With her latest film The Perfect Candidate, Haifaa Al-Mansour returns to her country and heritage that propelled her to international acclaim. Wadjda, Al-Mansour’s debut feature film, was the first-ever film to be shot entirely in Saudi Arabia and feature a predominantly female cast and crew. After Wadjda’s release, Al-Mansour turned to more Western spheres, directing Mary Shelley, Nappily Ever After and a variety of television episodes in shows such as The Society and The Wilds. These projects were a dramatic departure from Wadjda’s subtle yet unique narrative and aesthetics, and personally speaking, I struggled to find the same threads that made Wadjda such a brilliant and illuminating work in Al-Mansour’s following projects – I had begun to wonder whether Wadjda was merely the outlier of Al-Mansour’s filmography.
I was, delightfully, entirely wrong, as Al-Mansour returns to form with the powerhouse that is The Perfect Candidate. Maryam (Mila Al Zahrani) is a young doctor who works in a hospital on the outskirts of a Saudi city, with a dangerously unpaved road that often prevents patients from easily accessing the hospital. Upset with both the lack of funding and the rampant misogyny in her workplace, Maryam decides to run for a seat in the local parliament to effect real change. She is, according to most people, “the perfect candidate”.
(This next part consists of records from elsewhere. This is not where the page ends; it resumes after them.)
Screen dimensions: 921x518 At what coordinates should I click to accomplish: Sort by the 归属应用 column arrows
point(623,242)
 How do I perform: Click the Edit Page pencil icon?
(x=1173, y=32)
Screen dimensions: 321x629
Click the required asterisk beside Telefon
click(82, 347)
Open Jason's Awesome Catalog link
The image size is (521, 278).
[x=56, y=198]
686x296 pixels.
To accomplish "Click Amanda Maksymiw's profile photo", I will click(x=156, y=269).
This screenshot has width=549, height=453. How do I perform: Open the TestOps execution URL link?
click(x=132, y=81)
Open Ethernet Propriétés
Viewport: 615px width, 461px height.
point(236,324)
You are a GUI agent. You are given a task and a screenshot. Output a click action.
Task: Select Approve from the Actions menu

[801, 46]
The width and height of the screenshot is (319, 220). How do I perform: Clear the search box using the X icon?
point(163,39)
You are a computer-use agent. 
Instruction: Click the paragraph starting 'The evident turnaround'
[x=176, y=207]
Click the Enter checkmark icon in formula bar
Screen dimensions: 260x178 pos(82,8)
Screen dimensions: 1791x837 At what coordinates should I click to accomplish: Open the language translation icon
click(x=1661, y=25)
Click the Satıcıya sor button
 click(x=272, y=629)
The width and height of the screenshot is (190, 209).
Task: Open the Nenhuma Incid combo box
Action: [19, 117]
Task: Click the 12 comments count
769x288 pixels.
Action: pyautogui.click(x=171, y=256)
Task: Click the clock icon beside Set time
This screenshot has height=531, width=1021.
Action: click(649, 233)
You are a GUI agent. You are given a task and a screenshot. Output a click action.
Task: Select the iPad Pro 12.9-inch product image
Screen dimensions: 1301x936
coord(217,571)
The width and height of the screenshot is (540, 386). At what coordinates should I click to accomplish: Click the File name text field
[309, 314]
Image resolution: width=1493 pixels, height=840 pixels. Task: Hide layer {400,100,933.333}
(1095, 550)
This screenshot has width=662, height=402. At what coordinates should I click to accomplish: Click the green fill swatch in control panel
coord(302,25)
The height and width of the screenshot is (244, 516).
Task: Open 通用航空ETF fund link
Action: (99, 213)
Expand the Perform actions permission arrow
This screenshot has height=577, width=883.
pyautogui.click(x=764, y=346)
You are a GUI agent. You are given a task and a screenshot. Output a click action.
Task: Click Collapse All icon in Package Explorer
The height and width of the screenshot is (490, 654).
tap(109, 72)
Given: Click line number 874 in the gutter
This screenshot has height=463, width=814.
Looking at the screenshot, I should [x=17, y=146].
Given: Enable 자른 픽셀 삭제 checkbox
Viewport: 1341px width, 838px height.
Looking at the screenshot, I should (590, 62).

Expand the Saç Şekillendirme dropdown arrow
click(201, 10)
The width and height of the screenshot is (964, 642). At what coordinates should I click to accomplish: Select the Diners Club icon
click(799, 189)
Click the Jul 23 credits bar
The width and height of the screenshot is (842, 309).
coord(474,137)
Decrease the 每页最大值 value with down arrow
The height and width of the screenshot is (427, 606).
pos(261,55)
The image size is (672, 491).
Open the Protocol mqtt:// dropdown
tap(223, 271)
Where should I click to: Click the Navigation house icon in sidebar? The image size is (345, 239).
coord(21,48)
Of course, as with Wadjda, The Perfect Candidate is much more than meets the eye. The initial feel-good premise is a kind of Trojan horse for a much deeper look at the deeply rooted systemic misogyny that is at the heart of contemporary Saudi Arabian working life for women. Maryam’s struggle on the campaign trail is indicative of the wider issues women face. For example, the male patients who refuse to be treated by her simply because she is female – their bigotry nearly costing them their lives – or her sisters Sara (Nora Al Awadh) and Selma (Dae Al Hilali) who face social backlash over Maryam’s decision to run for office. However, refreshingly, Al-Mansour does not renounce or reject these viewpoints; no woman is “othered” or shown to be the enemy in the eyes of Al-Mansour. Instead, every woman is shown not only to be influenced by strict Islamic law, but also to have value regardless of her feministic actions, which is truly refreshing to see considering that Middle Eastern films often cater to a specifically Western understanding of feminism and what women should think and do to be the best feminist they can be. As Al-Mansour shows us, sometimes just having the courage to be a woman in a male dominated society is feminist enough.
It’s difficult to talk about The Perfect Candidate without also talking about Wadjda because, for the most part, they work together as a sort of duology. Al-Mansour’s rhetoric has matured since Wadjda, and perhaps it has had to: Wadjda was made pre-MeToo, pre-fourth wave feminism; our global and collective experiences of what it is to be a woman has shifted massively from prescribed gender roles to structural and deep-rooted sexism. Where Wadjda feels like a celebration of feminine resilience in the face of the odds, The Perfect Candidate feels like an indictment of it.
Though it’s certainly not the feel-good comedy that Al-Mansour introduced herself with, The Perfect Candidate is no less a fantastic, though harrowing, installment in Al-Mansour’s filmography.